▸ **YOUR INSTRUCTIONS**
Give back every record that follows, exactly as written.

▸ **DATASET ENTRIES**
/---

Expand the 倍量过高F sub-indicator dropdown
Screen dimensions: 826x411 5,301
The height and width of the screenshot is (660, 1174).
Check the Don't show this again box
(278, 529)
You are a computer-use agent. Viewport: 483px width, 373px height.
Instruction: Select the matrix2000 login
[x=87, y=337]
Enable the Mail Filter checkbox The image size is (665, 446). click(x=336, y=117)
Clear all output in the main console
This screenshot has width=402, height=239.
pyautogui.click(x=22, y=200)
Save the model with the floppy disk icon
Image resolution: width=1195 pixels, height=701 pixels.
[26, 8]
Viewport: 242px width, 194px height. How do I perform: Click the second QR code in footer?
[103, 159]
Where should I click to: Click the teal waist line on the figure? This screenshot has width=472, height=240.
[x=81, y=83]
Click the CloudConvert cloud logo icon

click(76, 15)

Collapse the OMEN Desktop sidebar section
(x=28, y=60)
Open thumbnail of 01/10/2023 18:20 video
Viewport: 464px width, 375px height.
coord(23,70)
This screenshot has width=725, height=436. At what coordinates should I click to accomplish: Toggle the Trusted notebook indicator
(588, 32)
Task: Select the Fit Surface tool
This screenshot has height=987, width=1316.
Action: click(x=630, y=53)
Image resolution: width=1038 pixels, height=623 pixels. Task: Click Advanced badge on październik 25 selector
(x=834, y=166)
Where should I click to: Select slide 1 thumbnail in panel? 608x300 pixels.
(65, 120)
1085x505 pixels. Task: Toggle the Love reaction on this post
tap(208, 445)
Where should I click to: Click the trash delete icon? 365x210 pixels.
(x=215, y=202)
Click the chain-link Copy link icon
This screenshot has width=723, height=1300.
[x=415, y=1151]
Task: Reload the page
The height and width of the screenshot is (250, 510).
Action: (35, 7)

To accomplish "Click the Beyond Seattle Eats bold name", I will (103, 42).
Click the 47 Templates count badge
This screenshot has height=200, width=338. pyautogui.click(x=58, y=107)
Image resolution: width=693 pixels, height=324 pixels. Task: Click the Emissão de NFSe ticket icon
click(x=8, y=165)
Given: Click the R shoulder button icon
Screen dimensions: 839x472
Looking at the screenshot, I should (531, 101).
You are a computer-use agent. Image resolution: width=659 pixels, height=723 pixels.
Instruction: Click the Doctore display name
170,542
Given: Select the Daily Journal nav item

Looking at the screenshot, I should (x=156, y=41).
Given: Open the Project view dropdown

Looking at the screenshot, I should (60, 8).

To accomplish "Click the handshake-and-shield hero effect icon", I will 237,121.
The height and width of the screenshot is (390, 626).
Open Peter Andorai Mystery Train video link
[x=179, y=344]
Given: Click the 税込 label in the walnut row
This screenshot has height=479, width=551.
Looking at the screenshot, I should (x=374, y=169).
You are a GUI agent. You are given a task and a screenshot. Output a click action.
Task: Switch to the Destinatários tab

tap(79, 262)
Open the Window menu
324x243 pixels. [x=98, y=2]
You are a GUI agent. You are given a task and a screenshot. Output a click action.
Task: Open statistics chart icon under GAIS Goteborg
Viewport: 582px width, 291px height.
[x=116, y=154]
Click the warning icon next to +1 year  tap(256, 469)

\---

▸ **YOUR RESPONSE**
Expand the 倍量过高F sub-indicator dropdown
Screen dimensions: 826x411 5,301
The height and width of the screenshot is (660, 1174).
Check the Don't show this again box
(278, 529)
You are a computer-use agent. Viewport: 483px width, 373px height.
Instruction: Select the matrix2000 login
[x=87, y=337]
Enable the Mail Filter checkbox The image size is (665, 446). click(x=336, y=117)
Clear all output in the main console
This screenshot has width=402, height=239.
pyautogui.click(x=22, y=200)
Save the model with the floppy disk icon
Image resolution: width=1195 pixels, height=701 pixels.
[26, 8]
Viewport: 242px width, 194px height. How do I perform: Click the second QR code in footer?
[103, 159]
Where should I click to: Click the teal waist line on the figure? This screenshot has width=472, height=240.
[x=81, y=83]
Click the CloudConvert cloud logo icon

click(76, 15)

Collapse the OMEN Desktop sidebar section
(x=28, y=60)
Open thumbnail of 01/10/2023 18:20 video
Viewport: 464px width, 375px height.
coord(23,70)
This screenshot has width=725, height=436. At what coordinates should I click to accomplish: Toggle the Trusted notebook indicator
(588, 32)
Task: Select the Fit Surface tool
This screenshot has height=987, width=1316.
Action: click(x=630, y=53)
Image resolution: width=1038 pixels, height=623 pixels. Task: Click Advanced badge on październik 25 selector
(x=834, y=166)
Where should I click to: Select slide 1 thumbnail in panel? 608x300 pixels.
(65, 120)
1085x505 pixels. Task: Toggle the Love reaction on this post
tap(208, 445)
Where should I click to: Click the trash delete icon? 365x210 pixels.
(x=215, y=202)
Click the chain-link Copy link icon
This screenshot has width=723, height=1300.
[x=415, y=1151]
Task: Reload the page
The height and width of the screenshot is (250, 510).
Action: (35, 7)

To accomplish "Click the Beyond Seattle Eats bold name", I will (103, 42).
Click the 47 Templates count badge
This screenshot has height=200, width=338. pyautogui.click(x=58, y=107)
Image resolution: width=693 pixels, height=324 pixels. Task: Click the Emissão de NFSe ticket icon
click(x=8, y=165)
Given: Click the R shoulder button icon
Screen dimensions: 839x472
Looking at the screenshot, I should (531, 101).
You are a computer-use agent. Image resolution: width=659 pixels, height=723 pixels.
Instruction: Click the Doctore display name
170,542
Given: Select the Daily Journal nav item

Looking at the screenshot, I should (x=156, y=41).
Given: Open the Project view dropdown

Looking at the screenshot, I should (60, 8).

To accomplish "Click the handshake-and-shield hero effect icon", I will 237,121.
The height and width of the screenshot is (390, 626).
Open Peter Andorai Mystery Train video link
[x=179, y=344]
Given: Click the 税込 label in the walnut row
This screenshot has height=479, width=551.
Looking at the screenshot, I should (x=374, y=169).
You are a GUI agent. You are given a task and a screenshot. Output a click action.
Task: Switch to the Destinatários tab

tap(79, 262)
Open the Window menu
324x243 pixels. [x=98, y=2]
You are a GUI agent. You are given a task and a screenshot. Output a click action.
Task: Open statistics chart icon under GAIS Goteborg
Viewport: 582px width, 291px height.
[x=116, y=154]
Click the warning icon next to +1 year  tap(256, 469)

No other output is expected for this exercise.